Chaque année, une fiducie testamentaire doit généralement produire des déclarations de revenus (au fédéral et au provincial), ainsi que des feuillets fiscaux en cas de versement de revenus à des bénéficiaires. À noter que la répartition des revenus, entre la fiducie et vos héritiers, devra être planifiée annuellement, et ce, pour des raisons fiscales.
Une attention particulière s’impose lorsqu’une fiducie testamentaire détient une propriété d’habitation pouvant se qualifier aux fins de l’exemption pour gain en capital sur « résidence principale ». À cet égard, il existe plusieurs conditions et restrictions dans la loi; il est donc recommandé de consulter un professionnel de la fiscalité dans un tel cas.
La fiducie est généralement imposée tous les 21 ans d’existence sur la plus-value accumulée (à titre de gain en capital) à l’égard des biens qu’elle détient, sauf si le fiduciaire prend des mesures préalables pour ne pas s’y soumettre.

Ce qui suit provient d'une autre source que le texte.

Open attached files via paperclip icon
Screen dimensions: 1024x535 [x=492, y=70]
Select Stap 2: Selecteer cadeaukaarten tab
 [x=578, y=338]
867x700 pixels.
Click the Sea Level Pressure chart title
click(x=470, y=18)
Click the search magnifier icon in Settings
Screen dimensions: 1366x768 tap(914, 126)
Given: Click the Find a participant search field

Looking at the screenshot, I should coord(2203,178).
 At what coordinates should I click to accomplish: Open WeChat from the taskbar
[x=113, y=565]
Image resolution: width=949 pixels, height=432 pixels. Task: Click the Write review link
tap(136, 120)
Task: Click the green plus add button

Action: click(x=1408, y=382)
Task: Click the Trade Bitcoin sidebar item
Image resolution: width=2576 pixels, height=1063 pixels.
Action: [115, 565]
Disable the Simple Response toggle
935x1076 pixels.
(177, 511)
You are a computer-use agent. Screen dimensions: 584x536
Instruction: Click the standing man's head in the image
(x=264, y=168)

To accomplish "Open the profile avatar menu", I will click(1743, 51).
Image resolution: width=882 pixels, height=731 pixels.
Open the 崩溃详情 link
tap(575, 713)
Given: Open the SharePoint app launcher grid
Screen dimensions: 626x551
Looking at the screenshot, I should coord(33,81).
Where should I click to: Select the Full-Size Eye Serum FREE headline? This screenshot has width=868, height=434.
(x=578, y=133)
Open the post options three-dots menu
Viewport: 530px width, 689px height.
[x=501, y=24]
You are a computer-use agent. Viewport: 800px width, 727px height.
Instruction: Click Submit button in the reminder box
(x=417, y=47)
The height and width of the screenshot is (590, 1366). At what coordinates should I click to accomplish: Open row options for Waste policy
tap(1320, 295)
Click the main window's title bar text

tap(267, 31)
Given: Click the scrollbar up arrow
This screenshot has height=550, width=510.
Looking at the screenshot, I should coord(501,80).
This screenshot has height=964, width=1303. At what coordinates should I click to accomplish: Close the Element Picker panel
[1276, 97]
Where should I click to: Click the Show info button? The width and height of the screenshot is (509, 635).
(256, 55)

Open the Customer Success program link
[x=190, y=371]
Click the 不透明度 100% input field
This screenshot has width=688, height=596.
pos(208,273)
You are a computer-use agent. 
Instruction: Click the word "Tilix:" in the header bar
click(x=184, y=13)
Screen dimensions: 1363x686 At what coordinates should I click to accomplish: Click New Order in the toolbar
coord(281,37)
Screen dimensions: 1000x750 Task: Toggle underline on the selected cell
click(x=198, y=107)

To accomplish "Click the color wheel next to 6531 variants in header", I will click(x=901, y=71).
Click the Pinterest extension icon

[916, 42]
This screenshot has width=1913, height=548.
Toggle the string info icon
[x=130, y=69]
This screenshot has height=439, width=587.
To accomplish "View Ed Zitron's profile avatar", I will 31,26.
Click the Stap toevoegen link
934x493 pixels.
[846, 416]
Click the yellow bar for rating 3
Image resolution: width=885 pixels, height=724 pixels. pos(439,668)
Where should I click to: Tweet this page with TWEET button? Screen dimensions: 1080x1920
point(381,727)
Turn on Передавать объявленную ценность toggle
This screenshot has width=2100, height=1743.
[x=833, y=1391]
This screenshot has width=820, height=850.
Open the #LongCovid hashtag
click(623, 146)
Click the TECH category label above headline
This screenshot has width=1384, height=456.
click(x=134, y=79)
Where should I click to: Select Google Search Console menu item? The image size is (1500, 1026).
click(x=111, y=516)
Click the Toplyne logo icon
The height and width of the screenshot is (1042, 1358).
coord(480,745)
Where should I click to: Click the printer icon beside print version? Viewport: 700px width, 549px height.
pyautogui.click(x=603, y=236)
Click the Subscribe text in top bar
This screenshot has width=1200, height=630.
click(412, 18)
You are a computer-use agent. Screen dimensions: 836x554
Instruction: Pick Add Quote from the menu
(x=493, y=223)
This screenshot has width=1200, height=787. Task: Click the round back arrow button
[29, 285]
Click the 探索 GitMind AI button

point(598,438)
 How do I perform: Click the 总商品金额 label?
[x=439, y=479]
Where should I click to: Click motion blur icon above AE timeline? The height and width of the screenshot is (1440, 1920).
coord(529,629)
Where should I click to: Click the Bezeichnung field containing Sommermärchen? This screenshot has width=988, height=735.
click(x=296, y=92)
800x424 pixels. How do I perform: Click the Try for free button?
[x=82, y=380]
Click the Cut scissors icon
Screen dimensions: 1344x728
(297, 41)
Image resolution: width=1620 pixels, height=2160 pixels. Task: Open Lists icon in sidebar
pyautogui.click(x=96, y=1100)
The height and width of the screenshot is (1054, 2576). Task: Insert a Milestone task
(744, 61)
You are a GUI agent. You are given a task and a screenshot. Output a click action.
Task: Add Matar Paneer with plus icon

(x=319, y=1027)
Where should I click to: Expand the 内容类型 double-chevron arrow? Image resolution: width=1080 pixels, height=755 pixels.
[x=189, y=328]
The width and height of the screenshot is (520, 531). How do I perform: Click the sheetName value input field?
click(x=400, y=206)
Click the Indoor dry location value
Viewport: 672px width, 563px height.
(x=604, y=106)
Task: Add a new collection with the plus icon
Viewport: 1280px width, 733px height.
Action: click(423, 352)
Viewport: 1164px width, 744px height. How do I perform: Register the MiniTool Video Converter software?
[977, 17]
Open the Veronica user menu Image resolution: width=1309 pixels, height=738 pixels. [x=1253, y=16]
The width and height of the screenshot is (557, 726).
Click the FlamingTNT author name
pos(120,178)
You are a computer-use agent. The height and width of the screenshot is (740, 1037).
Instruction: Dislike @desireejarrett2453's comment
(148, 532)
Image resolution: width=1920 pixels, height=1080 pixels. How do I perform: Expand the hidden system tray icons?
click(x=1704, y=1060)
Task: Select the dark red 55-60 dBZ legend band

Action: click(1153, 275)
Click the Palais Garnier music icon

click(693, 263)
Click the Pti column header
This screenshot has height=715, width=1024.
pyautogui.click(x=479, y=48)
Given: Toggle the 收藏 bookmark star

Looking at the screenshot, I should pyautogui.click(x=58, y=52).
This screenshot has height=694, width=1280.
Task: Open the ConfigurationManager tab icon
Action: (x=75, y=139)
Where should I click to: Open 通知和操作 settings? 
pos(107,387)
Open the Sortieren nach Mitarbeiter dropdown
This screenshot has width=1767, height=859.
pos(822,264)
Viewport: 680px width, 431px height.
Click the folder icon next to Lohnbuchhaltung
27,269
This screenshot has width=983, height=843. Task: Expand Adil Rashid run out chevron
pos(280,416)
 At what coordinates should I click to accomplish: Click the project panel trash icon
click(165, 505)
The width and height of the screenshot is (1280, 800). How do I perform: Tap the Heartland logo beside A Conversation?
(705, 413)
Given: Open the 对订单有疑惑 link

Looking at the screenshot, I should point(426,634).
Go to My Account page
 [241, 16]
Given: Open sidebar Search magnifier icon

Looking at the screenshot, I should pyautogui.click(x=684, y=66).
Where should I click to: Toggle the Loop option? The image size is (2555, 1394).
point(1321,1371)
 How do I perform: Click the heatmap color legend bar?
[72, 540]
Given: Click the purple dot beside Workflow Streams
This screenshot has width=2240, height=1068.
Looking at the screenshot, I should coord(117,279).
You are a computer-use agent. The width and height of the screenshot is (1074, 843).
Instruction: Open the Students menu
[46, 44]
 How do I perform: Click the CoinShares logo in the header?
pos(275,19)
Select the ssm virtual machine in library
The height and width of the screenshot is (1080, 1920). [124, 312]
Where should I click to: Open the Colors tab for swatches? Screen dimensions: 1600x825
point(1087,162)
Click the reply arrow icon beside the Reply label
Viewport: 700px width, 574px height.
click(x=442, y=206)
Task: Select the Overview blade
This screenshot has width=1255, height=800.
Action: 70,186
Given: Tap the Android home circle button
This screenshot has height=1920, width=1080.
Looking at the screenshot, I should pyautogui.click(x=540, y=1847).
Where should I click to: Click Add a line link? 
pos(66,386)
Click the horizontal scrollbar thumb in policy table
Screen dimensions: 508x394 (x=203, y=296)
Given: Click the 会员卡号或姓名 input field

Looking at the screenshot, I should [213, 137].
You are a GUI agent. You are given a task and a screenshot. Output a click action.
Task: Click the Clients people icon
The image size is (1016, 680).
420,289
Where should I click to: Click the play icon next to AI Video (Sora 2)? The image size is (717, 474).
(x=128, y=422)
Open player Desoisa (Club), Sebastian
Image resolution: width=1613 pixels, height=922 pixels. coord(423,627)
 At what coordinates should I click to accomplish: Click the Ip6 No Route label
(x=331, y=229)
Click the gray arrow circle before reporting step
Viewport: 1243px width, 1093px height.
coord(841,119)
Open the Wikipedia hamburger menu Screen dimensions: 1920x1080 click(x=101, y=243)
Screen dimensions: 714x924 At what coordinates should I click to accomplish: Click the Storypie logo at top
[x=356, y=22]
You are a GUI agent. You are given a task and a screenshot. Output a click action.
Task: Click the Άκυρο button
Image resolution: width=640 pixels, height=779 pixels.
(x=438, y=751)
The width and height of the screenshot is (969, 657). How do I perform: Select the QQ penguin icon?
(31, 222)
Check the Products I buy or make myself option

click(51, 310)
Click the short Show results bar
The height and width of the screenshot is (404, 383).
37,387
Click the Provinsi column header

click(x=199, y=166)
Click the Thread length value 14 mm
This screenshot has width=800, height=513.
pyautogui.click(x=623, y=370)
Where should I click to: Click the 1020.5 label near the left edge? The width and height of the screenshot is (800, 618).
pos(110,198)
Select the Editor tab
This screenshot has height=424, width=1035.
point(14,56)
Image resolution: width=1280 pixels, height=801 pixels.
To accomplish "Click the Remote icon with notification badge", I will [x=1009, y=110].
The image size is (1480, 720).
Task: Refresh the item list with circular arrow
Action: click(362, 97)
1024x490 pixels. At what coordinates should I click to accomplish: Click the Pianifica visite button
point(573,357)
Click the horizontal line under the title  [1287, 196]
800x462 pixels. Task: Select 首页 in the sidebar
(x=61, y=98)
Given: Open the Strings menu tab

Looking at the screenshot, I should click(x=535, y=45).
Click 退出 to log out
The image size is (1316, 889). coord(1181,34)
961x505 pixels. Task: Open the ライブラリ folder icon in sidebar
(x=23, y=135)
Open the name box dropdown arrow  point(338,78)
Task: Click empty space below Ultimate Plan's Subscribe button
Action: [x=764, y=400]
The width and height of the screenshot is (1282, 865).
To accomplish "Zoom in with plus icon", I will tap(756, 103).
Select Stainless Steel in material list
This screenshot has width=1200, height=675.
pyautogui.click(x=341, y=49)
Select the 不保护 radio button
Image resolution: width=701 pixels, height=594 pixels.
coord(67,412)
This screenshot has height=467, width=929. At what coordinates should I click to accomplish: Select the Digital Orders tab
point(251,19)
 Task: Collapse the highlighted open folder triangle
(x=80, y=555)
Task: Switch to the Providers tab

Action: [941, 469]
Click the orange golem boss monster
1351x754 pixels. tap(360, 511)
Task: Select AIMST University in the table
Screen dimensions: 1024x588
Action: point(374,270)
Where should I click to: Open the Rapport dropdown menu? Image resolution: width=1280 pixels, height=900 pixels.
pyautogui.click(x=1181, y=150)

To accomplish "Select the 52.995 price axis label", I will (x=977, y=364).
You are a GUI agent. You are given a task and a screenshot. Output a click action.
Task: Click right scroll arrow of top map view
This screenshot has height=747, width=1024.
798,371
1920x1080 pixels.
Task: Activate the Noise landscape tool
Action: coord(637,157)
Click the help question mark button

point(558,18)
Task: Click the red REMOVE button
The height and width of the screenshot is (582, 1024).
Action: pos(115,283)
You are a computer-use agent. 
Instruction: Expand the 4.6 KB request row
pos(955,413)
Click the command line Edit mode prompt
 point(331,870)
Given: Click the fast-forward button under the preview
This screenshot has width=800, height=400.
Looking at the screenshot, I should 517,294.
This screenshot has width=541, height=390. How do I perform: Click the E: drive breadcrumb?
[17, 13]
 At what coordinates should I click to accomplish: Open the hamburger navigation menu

Alternatives à la fiducie testamentaire
La fiducie testamentaire constitue un mécanisme bien rodé du point de vue légal. Toutefois, il est également possible d’opter pour « un régime d’administration ». Moins complexe que la fiducie, ce régime est généralement utilisé en cas de legs à un mineur ou à une personne atteinte d’un handicap intellectuel et lorsque la valeur de l’héritage demeure modeste. Contrairement à la fiducie, votre héritier devient propriétaire des biens légués dès votre décès ; ce qui veut dire qu’au décès subséquent de votre héritier, les biens qui restent encore sous administration seront transmis aux héritiers de votre héritier (et non selon vos volontés).
Dans certaines situations, votre testament pourrait aussi prévoir un usufruit, un droit d’usage, une substitution ou un prêt.
Il est toujours recommandé de consulter un notaire, un avocat ou un fiscaliste avant de prévoir une fiducie dans votre testament.